One of the most successful video games ever made is a decade old. What's Blizzard's next act?

Warlords of Draenor is the fifth new storyline created for World of Warcraft. It launches Nov. 13. Blizzard Entertainment

World of Warcraft is already one of the world's most successful games. Now it's time for a second act.

That, at least, is Activision Blizzard's challenge on the eve of BlizzCon, a gathering of its most ardent fans who travel to a convention center in Anaheim, Calif., to celebrate the company's games and get a peek at its upcoming projects.
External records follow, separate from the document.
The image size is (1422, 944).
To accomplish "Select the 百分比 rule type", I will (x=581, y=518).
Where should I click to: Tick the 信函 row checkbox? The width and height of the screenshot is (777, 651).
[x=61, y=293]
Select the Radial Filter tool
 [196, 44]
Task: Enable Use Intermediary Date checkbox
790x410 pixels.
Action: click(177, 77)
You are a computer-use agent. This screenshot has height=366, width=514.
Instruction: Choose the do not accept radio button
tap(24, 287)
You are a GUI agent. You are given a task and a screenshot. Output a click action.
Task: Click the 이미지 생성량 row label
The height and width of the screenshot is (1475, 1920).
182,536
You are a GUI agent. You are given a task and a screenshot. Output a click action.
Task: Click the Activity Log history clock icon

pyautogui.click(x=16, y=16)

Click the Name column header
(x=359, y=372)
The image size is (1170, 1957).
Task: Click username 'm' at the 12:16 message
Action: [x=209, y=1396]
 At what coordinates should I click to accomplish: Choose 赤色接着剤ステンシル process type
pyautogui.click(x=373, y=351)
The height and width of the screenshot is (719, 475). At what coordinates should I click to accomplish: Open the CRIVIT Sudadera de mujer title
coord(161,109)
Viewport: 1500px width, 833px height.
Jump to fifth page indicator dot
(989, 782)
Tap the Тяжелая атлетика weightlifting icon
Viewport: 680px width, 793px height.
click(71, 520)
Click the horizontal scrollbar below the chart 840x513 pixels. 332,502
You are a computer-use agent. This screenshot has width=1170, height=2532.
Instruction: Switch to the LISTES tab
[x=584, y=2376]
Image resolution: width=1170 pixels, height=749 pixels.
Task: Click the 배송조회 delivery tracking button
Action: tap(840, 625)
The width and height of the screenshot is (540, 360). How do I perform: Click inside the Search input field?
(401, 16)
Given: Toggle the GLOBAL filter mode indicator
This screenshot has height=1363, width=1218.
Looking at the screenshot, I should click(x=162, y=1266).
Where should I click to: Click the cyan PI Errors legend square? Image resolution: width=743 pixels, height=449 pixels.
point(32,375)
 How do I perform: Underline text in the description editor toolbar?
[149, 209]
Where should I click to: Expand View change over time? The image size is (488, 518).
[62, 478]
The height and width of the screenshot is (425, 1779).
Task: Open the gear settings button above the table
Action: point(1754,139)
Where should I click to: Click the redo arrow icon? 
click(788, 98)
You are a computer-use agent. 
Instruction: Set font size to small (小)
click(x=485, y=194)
The company has used previous events to announce new initiatives, such as last year's unveiling of Warlords of Draenor, a highly anticipated new storyline for World of Warcraft.

This week marks the eighth BlizzCon since 2005, and the company is expected to discuss upcoming installments for its StarCraft strategy franchise, more details about Blizzard's upcoming battle game Heroes of the Storm, and improvements to the Hearthstone: Heroes of Warcraft card game. Both, like World of Warcraft, are popular among fans.

But they aren't new.

Large game companies often field new franchises, such as last year's post-apocalyptic zombie game The Last of Us from Sony, and Ubisoft's cybercrime thriller Watch Dogs, released in May. Blizzard, in contrast, hasn't launched a new franchise in more than a decade.

Instead, it has consistently offered new installments and iterations on existing games. That has also allowed Blizzard to focus its resources on creating high-quality games that earn praise and command strong sales.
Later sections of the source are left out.